By leveraging the power of data and AI, you can identify opportunities and implement strategies ahead of the competition.
This can take two forms: commodity and non-commodity.
Commodity products
You can use artificial intelligence (AI) to identify trends in demand from customer usage or contract data and build new tariffs.
You can also use technology to model the impact of new products on usage, revenue, and billing. This ability to accurately forecast the efficacy of a new product adds crucial agility and responsiveness to your customer offering.
It also makes your customers feel that you understand them and are focused on their needs.
Emerging non-commodity products
Amidst the increasing demand for sustainable energy, many consumers are seeking ways to self-generate energy to mitigate increasing retail energy costs.
Distributed energy resources such as solar panels, windmills, and industrial batteries are growing in popularity but do require significant investment and maintenance. If you identify a trend amongst your customers toward adopting self-generation energy resources, this may signify a mutually beneficial opportunity.

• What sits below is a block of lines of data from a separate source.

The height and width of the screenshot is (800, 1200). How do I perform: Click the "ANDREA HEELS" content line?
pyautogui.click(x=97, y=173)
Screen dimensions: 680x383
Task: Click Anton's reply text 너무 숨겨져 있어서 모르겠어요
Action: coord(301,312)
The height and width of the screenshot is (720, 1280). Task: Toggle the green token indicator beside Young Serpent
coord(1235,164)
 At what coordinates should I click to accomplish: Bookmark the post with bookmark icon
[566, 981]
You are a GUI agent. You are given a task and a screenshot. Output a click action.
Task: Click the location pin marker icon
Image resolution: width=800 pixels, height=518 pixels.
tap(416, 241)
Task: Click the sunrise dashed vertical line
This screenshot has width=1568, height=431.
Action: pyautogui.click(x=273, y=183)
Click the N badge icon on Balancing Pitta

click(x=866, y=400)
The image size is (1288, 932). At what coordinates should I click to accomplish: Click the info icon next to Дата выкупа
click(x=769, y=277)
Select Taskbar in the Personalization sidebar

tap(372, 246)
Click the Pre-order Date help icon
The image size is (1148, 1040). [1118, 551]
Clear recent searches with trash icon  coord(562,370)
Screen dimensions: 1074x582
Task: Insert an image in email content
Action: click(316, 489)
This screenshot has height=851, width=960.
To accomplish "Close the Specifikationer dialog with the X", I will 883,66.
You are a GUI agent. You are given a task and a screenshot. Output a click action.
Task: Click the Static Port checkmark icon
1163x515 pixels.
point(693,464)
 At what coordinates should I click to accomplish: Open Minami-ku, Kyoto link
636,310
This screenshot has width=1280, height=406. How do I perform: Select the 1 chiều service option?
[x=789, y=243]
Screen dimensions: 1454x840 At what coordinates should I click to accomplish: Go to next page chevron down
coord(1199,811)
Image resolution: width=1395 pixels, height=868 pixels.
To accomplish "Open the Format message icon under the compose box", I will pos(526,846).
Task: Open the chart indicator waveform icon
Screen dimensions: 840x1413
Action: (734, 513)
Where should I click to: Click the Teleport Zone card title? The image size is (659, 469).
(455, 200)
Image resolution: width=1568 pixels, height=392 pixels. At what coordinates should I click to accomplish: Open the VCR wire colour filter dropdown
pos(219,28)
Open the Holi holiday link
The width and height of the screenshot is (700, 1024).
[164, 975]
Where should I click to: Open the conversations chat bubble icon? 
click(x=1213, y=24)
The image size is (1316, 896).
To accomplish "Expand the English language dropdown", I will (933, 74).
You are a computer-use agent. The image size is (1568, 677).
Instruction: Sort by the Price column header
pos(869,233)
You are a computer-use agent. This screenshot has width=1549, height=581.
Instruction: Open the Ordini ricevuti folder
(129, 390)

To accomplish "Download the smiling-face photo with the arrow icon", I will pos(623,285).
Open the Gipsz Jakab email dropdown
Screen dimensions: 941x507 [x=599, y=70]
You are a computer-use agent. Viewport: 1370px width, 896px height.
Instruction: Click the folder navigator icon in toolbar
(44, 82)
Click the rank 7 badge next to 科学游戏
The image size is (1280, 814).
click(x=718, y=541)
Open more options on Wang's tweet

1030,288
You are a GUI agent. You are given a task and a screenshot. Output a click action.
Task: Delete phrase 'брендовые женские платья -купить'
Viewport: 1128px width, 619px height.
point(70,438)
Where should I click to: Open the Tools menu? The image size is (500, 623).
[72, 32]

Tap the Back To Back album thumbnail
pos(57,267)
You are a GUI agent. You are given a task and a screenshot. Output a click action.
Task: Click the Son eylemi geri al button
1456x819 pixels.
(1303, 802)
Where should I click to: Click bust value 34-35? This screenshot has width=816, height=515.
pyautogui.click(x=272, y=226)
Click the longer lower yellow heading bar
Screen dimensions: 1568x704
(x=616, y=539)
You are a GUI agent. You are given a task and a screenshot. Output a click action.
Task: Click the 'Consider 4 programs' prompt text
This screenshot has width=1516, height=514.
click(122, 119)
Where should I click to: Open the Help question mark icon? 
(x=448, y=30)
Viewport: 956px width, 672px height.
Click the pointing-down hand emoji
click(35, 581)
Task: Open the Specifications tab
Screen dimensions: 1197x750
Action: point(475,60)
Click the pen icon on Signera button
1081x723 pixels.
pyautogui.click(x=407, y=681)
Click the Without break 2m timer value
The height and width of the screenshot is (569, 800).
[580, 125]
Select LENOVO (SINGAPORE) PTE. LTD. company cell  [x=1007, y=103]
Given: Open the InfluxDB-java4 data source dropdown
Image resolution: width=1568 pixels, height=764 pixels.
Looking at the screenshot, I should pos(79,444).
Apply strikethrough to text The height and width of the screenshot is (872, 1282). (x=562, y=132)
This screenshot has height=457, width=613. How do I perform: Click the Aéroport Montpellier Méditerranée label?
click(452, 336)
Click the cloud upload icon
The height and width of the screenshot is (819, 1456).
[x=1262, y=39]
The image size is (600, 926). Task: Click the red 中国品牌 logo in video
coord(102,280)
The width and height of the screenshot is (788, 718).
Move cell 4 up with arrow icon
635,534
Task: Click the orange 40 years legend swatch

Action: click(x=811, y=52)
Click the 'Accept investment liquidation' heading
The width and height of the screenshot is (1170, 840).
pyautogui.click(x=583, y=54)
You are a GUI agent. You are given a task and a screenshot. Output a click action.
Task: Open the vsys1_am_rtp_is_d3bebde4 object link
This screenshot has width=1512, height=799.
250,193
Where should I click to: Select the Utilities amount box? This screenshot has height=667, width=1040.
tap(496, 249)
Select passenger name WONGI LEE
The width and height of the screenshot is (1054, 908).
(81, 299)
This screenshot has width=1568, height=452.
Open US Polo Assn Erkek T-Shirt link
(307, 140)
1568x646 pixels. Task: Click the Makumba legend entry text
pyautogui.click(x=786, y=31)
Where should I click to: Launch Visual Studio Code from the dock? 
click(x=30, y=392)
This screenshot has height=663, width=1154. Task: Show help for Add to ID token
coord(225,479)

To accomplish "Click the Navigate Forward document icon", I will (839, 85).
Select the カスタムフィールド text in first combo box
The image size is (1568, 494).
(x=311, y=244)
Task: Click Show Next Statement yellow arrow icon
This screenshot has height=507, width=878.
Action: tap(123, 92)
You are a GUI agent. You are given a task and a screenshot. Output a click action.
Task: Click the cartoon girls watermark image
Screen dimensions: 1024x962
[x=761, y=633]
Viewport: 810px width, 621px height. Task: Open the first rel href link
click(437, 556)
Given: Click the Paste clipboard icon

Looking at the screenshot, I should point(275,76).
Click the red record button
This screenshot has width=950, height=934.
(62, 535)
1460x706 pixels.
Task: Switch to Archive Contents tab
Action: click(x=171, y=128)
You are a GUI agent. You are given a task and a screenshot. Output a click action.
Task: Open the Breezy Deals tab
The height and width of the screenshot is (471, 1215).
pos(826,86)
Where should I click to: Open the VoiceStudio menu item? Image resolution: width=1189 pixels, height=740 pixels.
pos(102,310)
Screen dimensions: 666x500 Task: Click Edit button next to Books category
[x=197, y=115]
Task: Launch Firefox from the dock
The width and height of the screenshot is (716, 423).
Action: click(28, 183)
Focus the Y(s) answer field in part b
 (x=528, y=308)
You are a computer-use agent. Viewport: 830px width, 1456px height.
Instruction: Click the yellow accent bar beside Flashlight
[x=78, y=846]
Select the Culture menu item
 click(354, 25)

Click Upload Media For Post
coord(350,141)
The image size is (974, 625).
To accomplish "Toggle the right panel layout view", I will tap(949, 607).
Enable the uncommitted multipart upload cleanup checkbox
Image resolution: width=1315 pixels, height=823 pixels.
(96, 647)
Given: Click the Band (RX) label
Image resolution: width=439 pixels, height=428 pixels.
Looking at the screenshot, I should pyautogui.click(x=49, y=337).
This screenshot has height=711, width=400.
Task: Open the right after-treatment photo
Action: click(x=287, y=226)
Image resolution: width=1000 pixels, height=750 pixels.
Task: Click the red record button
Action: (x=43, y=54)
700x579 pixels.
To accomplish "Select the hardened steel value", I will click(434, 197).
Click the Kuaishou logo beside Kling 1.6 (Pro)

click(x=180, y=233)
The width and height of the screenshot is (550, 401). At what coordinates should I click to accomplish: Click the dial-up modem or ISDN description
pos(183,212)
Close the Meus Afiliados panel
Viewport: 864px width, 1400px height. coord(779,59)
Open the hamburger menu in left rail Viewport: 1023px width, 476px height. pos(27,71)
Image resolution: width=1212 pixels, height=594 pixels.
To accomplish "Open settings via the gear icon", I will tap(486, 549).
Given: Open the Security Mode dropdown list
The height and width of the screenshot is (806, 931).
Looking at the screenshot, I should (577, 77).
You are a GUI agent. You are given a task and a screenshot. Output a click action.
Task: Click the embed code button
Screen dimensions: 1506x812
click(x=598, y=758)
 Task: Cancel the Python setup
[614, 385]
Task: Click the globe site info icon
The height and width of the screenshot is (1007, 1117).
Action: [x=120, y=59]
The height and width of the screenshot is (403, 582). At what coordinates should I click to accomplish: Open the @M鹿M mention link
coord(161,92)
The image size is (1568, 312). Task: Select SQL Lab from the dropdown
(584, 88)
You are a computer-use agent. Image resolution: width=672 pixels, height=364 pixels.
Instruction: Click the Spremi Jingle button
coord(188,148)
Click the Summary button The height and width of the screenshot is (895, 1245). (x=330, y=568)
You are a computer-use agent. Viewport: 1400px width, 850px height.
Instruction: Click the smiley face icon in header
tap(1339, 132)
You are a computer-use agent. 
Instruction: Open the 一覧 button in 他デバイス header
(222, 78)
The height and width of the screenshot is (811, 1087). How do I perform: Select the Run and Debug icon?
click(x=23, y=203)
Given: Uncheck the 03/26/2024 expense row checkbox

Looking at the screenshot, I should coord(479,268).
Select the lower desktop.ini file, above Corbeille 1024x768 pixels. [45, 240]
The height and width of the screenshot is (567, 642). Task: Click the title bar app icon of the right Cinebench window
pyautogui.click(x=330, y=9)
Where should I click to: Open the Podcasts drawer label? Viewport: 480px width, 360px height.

You can, for example, offer leasing solutions for solar panels, including installation and maintenance as options. These can either be billed as one-off costs or as a monthly service charge. A wide range of possibilities exist to utilize data to provide a hybrid charging solution whereby consumer costs are offset by the user selling a portion of their self-generated electricity back to the utility. Once again, you can leverage AI to model the broader impact on your customers’ billing and rates, adjusting your buy-back rates accordingly. By allowing your customers to configure the products that best suit their unique situation, perhaps with an online tool on the customer portal, you can provide them with visibility to their costs and benefits, putting them in control of their energy journey.
There are other opportunities for non-commodity innovations that align with customers’ lifestyles and enable you to position your brand as a key component of it, such as EV chargers and car-sharing schemes. These can help you evolve from being merely an energy retailer to a truly renewable service partner.
The key to all of this is data
Understanding your customers, their lifestyles, and their needs will help you develop products that inspire loyalty and attract new customers.
You can gather this data through your Customer Information System (CIS), such as the consumptions retrieved via your smart meters, insights captured during the sales journey, the payment behaviour of this customer group, or insights gleaned from customer service interactions such as sentiment.
If employed correctly, these insights can enable you to quickly devise, launch, and optimize products and services.